Inutile fare qui il gioco delle assenze, del resto il numero dei libri scudo è limitato: sono quelli che devono stare nelle prime file del corteo, qualche decina a giudicare dalle fotografie. Parafrasando il vecchio Bradbury («Non giudicate un libro dalla copertina») si potrebbe dire: non giudicate un libro dal titolo. L’importante è che il libro ci sia. E l’importante è che abbia la forma del libro. Fatto singolare per una generazione cresciuta sul web, che si confessa su Facebook, comunica su Twitter, scarica (download) dischi, film, libri.
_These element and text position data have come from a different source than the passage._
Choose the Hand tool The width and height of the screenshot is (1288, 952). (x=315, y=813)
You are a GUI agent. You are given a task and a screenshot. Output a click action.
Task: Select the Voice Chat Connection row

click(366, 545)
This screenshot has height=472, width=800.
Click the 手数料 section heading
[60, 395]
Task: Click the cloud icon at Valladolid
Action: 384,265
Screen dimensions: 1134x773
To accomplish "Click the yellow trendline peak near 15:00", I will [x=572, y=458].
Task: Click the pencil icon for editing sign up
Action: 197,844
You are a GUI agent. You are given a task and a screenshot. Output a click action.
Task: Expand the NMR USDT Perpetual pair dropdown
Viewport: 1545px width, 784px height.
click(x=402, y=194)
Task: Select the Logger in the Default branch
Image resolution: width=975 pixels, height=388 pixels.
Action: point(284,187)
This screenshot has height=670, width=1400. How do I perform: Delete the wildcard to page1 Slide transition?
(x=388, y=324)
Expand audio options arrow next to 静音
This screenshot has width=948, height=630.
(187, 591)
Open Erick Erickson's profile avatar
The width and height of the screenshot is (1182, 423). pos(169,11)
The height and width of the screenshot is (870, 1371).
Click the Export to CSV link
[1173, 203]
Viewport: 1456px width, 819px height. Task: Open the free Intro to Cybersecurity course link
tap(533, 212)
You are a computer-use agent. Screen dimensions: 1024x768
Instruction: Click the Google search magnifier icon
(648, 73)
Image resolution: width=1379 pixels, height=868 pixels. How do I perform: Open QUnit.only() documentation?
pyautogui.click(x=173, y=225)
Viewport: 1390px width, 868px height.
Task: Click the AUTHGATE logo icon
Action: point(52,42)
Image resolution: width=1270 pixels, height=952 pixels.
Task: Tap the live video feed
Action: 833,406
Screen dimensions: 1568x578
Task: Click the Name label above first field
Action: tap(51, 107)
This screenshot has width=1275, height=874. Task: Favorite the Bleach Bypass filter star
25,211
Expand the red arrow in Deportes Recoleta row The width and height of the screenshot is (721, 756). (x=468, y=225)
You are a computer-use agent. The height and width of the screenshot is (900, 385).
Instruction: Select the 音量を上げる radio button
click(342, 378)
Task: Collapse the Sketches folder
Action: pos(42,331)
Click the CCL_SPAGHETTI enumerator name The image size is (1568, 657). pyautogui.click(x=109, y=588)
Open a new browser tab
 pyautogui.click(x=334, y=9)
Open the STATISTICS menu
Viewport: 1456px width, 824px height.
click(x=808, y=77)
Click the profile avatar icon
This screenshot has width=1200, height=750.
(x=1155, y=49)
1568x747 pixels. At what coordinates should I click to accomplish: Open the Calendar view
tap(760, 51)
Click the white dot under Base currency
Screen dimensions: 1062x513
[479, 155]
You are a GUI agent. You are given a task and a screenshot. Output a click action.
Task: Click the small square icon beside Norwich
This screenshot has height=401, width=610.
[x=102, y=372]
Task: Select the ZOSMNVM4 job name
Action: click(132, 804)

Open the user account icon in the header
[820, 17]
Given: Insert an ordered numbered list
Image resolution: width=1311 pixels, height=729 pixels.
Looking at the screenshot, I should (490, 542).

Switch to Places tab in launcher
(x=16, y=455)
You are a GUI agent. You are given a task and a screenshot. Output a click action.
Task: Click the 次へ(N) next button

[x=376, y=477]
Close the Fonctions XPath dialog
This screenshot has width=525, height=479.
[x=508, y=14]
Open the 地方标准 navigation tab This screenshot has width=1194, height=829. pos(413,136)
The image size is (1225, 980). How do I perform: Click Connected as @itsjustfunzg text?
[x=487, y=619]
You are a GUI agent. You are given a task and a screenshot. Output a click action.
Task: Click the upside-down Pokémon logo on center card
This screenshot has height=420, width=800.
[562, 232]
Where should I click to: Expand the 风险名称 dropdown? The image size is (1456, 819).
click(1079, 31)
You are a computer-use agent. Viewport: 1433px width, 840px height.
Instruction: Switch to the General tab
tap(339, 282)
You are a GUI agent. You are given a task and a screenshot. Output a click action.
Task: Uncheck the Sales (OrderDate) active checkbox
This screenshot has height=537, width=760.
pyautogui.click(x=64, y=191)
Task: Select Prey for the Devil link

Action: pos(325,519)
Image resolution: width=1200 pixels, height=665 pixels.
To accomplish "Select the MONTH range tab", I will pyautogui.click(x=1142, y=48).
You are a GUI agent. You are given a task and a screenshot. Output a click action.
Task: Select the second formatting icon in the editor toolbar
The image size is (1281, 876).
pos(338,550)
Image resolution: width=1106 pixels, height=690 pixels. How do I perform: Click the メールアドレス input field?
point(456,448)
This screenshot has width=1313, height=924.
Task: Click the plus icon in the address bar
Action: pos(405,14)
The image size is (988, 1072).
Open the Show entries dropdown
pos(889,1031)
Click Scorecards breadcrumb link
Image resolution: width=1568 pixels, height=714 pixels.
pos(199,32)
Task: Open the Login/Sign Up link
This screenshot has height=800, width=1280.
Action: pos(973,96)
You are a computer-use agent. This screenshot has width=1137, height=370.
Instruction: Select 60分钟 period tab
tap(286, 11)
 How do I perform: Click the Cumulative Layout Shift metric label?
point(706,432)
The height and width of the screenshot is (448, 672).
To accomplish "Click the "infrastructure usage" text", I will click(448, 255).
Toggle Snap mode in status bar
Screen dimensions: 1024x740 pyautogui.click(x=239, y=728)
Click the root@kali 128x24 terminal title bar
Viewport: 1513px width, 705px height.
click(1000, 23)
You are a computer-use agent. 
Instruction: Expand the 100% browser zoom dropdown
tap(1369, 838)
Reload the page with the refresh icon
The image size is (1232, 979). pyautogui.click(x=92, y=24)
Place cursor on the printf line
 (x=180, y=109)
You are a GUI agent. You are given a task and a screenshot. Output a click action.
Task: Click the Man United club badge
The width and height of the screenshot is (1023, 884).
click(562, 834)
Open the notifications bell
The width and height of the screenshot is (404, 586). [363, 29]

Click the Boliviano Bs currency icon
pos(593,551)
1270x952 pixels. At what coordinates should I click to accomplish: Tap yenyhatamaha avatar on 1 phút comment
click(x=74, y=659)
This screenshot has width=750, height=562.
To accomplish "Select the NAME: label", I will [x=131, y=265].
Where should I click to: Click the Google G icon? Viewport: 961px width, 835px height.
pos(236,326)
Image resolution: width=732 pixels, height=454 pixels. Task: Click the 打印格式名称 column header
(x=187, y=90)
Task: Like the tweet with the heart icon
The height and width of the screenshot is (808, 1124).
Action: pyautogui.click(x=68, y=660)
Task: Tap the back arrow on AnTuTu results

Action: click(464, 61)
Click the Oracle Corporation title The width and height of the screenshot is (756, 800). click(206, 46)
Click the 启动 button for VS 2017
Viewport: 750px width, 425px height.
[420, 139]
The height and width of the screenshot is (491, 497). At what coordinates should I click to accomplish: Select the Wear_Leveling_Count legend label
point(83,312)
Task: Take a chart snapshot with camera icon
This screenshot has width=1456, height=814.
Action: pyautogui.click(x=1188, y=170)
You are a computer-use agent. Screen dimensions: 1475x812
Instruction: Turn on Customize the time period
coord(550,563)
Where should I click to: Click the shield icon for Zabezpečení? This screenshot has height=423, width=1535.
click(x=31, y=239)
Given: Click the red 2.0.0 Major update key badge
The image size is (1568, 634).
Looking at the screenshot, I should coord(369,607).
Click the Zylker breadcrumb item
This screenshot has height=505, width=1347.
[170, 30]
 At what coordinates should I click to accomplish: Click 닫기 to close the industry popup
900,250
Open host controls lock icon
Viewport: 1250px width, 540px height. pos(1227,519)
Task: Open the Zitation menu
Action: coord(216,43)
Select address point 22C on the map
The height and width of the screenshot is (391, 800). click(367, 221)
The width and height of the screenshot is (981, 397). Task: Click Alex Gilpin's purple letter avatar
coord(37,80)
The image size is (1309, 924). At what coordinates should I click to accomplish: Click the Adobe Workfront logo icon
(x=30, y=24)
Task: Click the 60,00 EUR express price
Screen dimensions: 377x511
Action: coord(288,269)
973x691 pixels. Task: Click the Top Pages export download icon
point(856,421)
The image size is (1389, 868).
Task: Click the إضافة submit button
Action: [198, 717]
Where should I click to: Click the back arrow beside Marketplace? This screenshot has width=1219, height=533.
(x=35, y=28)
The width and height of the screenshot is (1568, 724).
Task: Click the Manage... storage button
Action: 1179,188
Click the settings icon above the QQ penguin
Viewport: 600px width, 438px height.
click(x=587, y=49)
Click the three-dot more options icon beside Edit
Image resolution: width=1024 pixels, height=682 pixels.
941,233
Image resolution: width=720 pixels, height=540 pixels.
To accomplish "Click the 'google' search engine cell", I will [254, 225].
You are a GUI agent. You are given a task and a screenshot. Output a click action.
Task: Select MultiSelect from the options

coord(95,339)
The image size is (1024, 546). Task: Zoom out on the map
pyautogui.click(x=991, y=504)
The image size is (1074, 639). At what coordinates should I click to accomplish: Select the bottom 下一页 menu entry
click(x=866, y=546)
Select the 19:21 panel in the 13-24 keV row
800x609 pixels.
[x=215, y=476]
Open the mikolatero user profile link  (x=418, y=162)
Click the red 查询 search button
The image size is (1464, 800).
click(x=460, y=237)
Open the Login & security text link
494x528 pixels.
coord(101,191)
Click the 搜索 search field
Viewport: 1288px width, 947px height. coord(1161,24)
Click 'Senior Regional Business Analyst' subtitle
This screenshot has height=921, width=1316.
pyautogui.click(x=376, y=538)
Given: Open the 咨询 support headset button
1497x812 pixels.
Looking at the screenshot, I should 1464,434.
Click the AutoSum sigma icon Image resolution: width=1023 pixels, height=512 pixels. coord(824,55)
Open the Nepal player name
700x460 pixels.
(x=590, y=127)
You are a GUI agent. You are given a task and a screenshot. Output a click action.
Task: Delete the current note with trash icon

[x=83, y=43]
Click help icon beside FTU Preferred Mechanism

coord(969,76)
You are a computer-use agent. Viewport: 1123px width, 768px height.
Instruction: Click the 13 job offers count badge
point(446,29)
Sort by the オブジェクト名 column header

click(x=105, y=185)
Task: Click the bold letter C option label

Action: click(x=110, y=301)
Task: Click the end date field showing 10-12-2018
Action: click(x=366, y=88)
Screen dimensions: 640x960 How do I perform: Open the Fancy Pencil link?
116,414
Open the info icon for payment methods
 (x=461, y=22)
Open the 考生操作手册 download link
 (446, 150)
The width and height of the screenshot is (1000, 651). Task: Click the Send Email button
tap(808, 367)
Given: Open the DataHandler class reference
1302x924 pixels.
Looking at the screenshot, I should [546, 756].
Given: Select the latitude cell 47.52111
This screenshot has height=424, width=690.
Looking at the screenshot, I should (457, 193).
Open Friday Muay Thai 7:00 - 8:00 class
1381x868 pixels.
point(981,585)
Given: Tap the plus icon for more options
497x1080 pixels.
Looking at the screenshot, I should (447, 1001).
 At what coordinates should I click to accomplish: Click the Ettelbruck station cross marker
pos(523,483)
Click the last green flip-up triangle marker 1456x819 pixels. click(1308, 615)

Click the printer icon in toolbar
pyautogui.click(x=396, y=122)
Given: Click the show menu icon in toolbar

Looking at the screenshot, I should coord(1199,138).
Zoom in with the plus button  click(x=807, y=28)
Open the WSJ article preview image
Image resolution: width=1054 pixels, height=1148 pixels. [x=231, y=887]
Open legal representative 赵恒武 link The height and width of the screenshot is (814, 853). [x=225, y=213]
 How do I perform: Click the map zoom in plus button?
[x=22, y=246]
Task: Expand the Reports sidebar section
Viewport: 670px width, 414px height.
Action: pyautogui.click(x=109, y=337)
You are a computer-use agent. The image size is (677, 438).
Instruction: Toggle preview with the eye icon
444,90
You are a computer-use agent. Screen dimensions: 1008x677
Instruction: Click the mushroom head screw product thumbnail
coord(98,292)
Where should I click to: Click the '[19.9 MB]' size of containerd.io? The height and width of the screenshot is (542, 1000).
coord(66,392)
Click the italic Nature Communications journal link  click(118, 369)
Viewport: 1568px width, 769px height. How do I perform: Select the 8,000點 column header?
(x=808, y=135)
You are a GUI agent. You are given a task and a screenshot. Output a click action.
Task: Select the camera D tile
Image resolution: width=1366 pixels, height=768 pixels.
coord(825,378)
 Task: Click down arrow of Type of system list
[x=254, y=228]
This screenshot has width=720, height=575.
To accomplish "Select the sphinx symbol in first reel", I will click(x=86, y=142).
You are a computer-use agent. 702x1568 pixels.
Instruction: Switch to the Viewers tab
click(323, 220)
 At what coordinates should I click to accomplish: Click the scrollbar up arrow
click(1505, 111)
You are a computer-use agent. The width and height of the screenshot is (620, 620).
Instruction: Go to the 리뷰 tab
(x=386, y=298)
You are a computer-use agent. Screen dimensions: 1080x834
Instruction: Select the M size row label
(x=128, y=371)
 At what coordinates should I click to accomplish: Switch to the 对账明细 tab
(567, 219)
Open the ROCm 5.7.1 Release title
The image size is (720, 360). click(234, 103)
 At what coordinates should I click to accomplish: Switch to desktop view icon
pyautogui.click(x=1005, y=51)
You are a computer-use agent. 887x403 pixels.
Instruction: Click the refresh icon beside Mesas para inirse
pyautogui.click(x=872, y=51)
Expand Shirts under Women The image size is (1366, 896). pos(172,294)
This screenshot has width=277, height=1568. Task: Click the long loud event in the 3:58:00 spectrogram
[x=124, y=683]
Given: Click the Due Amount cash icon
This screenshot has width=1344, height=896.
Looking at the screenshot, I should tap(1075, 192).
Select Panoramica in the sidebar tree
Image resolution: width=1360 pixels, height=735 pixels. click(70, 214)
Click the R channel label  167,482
Ecco, seppure nella grezza simulazione del rettangolo di plexiglas su cui è appiccicato un cartone dipinto con sopra titolo e autore, quello che colpisce di queste manifestazioni è la nostalgia del libro com’era. Quasi che non si potesse immaginare un altro oggetto-simbolo capace di rappresentare quella cultura che le spending review stanno uccidendo.
Per i ragazzi della rivoluzione digitale che ha mandato in soffitta Gutenberg, è proprio il libro stampato lo strumento di lotta. Due anni fa, quando i primi libri scudo comparvero, le cose in Italia erano più semplici: c’era Berlusconi al governo e il ministro Tremonti diceva che con la cultura non si mangia. Oggi c’è Monti, ma i tagli sono terribili. Se c’è una foto simbolo di questo momento è quella del ragazzo con il cappuccio che ha appoggiato il suo libro scudo, Cuore di tenebra di Joseph Conrad, quasi fosse anche lui arrivato alla fine di un viaggio. Conrad aveva incontrato l’orrore di Mistah Kurtz, lui ha visto la spietata legge della spending review.